Sorry, this looks like a minimum distance Hamiltonian Path instead. –  irrelephant Dec 19 '12 at 3:48
    
Yea, @mmgp, that's my problem in a nutshell. In reality I don't need it to be perfect, so I'd be just as happy to see some approximations. –  Cory Nelson Dec 19 '12 at 4:03

2 Answers 2

up vote 5 down vote accepted

Indeed @irrelephant is correct. This is an undirected Hamiltonian path problem. Model it as a complete undirected graph where the nodes are sku sets and the weight of each edge is the Hamming distance between the respective sets.

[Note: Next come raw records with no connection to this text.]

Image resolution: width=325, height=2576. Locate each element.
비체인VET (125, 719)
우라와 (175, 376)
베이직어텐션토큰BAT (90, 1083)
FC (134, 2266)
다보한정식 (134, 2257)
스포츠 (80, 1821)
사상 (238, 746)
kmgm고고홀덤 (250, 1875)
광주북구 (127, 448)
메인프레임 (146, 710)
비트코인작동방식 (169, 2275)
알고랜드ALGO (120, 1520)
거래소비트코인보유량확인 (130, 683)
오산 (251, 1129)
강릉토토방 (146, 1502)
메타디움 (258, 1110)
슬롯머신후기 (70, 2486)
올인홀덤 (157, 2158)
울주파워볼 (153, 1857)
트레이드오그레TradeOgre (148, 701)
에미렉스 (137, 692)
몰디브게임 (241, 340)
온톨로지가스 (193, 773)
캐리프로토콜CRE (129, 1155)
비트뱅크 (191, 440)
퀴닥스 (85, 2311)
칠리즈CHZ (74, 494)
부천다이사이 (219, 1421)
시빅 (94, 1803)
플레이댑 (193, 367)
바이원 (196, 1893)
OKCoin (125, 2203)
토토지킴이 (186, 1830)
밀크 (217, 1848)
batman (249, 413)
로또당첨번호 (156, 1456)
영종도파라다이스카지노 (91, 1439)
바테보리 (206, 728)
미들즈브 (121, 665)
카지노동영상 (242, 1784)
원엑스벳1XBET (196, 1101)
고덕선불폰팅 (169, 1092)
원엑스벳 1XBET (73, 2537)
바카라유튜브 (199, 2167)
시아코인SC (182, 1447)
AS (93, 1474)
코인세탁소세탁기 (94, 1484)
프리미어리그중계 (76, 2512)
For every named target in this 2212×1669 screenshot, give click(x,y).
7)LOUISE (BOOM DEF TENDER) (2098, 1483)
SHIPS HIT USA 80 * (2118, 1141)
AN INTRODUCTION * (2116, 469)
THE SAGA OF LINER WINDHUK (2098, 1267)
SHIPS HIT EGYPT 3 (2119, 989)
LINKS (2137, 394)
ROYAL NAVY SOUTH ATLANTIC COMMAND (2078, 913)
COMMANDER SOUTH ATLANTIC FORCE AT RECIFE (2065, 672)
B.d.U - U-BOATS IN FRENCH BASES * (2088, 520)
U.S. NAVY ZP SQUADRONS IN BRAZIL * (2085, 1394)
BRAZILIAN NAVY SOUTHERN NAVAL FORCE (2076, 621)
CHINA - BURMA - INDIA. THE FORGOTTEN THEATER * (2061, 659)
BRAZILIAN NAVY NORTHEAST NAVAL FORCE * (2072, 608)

Then finding a packing order is equivalent to finding a path that touches each node exactly once. This is a Hamiltonian path (HP). You want the minimum weight HP.

The bad news is that finding a min weight HP is NP complete, which means an optimal solution will need exponential time in general.

The good news is that there are reasonable approximation algorithms. The obvious greedy algorithm gives an answer no worse than two times the optimal HP. It is:

create the graph of Hamming distances
sort the edges by weight in increasing order: e0, e1, ...
set C = emptyset
for e in sequence e0, e1, ...
   if C union {e} does not cause a cycle nor a vertex with degree more than 2 in C
      set C = C union {e}
return C

Note the if statement test can be implemented in nearly constant time with the classical disjoint set union-find algorithm and incident edge counters in vertices.

So the run time here can be O(n^2 log n) for n sku sets assuming that computing a Hamming distance is constant time.

If graphs are not in your vocabulary, think of a triangular table with one entry for each pair of sku sets. The entries in the table are Hamming distances. You want to sort the table entries and then add sku set pairs in sorted order one by one to your plan, skipping pairs that would cause a "fork" or a "loop." A fork would be a set of pairs like (a,b), (b,c), (b,d). A loop would be (a,b), (b,c), (c, a).

There are more complex polynomial time algorithms that get to a 3/2 approximation.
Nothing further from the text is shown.